Only one stretch of the records below is wanted: the lines from the one holding "Click Assigner à un contact" through the one holding "Task: Click the orange". Return it exactly, both ends included.

§ **DATA RECORDS**
Start of Block

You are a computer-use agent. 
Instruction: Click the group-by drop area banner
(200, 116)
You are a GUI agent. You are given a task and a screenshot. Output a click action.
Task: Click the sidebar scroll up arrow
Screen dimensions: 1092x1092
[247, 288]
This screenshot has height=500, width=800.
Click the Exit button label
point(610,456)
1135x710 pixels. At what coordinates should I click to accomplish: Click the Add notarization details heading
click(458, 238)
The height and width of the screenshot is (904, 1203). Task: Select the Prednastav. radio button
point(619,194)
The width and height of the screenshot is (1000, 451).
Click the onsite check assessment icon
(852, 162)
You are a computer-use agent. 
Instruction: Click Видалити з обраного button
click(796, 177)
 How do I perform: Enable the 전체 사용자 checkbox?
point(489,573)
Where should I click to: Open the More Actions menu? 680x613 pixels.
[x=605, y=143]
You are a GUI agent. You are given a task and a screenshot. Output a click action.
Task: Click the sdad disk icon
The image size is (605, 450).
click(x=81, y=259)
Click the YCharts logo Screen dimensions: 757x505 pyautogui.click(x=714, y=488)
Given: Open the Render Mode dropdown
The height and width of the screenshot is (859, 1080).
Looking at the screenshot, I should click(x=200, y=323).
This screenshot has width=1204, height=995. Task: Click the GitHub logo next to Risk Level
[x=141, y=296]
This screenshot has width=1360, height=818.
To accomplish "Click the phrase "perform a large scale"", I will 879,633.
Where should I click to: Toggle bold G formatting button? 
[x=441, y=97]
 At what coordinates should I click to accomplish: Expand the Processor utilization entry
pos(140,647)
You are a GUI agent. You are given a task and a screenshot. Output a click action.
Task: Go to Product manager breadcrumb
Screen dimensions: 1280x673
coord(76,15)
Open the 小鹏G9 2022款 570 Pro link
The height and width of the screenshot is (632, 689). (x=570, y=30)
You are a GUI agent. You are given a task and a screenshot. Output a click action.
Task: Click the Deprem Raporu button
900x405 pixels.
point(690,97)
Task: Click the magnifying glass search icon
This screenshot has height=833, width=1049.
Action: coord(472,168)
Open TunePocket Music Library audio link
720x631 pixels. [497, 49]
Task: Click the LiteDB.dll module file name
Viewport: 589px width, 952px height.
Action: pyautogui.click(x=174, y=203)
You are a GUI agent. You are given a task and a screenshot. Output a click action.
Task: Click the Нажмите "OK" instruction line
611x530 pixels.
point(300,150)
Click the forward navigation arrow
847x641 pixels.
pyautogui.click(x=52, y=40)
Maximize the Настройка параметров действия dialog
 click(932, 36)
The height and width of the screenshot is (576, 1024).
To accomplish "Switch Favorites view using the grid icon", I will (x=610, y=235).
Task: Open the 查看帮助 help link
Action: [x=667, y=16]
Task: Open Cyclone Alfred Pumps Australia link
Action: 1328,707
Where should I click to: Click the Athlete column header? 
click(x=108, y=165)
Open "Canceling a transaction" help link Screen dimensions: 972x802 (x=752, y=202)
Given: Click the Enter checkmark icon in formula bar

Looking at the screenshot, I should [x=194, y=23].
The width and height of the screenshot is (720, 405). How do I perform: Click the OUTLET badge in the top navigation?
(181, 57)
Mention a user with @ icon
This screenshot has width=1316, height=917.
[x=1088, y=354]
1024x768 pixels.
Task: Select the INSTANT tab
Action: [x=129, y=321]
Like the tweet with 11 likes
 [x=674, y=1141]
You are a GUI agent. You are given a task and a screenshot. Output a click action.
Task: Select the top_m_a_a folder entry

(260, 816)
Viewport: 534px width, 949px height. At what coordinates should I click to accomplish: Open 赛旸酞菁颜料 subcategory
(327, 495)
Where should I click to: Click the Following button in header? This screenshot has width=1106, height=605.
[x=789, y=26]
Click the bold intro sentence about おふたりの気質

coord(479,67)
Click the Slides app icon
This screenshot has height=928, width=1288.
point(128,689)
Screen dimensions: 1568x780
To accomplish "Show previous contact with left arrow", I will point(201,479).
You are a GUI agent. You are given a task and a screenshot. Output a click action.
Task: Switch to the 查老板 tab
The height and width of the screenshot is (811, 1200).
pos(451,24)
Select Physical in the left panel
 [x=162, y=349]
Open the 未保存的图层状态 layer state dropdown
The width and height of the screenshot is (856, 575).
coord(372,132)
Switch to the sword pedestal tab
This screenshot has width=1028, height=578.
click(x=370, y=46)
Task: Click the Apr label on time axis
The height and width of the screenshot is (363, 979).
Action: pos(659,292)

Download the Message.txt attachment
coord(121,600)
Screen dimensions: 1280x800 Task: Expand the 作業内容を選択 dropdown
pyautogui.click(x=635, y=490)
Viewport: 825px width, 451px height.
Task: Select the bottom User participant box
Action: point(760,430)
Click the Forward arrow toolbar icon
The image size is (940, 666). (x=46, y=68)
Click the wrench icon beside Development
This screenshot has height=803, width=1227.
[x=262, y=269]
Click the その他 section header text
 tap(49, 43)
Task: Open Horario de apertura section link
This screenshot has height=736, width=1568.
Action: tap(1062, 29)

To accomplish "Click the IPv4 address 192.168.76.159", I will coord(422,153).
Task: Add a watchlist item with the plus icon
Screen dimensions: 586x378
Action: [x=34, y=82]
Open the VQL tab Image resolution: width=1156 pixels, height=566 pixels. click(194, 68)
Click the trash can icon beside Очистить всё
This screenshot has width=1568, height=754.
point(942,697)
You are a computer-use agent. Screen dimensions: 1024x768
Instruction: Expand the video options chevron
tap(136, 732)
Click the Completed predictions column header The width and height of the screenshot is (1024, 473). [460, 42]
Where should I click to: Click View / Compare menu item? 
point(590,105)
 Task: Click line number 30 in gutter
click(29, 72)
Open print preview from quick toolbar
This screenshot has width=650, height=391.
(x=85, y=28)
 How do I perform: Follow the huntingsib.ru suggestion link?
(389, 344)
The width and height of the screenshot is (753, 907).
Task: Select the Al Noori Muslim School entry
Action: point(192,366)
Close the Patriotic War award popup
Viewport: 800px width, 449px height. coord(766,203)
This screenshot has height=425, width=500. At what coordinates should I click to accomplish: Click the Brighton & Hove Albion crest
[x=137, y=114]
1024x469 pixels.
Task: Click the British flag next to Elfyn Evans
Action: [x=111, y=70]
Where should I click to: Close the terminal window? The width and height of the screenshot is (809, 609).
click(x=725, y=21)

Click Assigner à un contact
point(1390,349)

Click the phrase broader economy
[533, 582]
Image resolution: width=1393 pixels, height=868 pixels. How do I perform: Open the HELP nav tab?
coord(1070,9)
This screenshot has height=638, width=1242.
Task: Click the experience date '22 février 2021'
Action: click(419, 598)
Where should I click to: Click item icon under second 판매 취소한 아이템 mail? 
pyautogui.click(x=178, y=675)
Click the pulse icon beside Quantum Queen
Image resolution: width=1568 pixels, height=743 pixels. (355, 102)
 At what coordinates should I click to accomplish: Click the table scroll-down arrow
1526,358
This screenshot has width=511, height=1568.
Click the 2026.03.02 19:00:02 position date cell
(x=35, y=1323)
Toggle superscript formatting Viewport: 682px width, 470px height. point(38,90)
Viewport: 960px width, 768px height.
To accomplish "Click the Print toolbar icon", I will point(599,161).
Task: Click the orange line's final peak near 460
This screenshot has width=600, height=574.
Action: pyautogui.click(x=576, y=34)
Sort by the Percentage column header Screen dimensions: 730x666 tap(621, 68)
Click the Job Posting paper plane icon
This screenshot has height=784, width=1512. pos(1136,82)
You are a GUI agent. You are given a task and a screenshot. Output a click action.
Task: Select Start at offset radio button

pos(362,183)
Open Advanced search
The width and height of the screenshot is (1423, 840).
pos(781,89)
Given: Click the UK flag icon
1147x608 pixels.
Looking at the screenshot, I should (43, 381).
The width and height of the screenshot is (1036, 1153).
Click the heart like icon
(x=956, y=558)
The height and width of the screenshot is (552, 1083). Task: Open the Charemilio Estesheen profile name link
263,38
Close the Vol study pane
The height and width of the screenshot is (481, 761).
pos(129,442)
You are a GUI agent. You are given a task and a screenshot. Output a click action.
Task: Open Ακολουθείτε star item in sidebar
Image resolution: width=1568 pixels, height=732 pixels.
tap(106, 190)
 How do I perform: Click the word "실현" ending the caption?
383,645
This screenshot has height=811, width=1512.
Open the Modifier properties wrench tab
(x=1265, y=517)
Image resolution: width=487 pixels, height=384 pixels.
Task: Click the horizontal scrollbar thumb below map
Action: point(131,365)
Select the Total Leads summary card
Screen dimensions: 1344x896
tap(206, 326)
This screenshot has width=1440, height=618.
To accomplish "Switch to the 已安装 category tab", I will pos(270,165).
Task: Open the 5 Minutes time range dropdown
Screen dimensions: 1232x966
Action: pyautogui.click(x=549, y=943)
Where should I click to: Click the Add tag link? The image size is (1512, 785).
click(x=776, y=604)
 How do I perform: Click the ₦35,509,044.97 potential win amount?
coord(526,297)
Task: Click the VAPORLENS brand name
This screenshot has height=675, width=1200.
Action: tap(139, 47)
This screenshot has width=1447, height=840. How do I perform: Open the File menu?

End of Block

§ **YOUR SOLUTION**
Click Assigner à un contact
point(1390,349)

Click the phrase broader economy
[533, 582]
Image resolution: width=1393 pixels, height=868 pixels. How do I perform: Open the HELP nav tab?
coord(1070,9)
This screenshot has height=638, width=1242.
Task: Click the experience date '22 février 2021'
Action: click(419, 598)
Where should I click to: Click item icon under second 판매 취소한 아이템 mail? 
pyautogui.click(x=178, y=675)
Click the pulse icon beside Quantum Queen
Image resolution: width=1568 pixels, height=743 pixels. (355, 102)
 At what coordinates should I click to accomplish: Click the table scroll-down arrow
1526,358
This screenshot has width=511, height=1568.
Click the 2026.03.02 19:00:02 position date cell
(x=35, y=1323)
Toggle superscript formatting Viewport: 682px width, 470px height. point(38,90)
Viewport: 960px width, 768px height.
To accomplish "Click the Print toolbar icon", I will point(599,161).
Task: Click the orange line's final peak near 460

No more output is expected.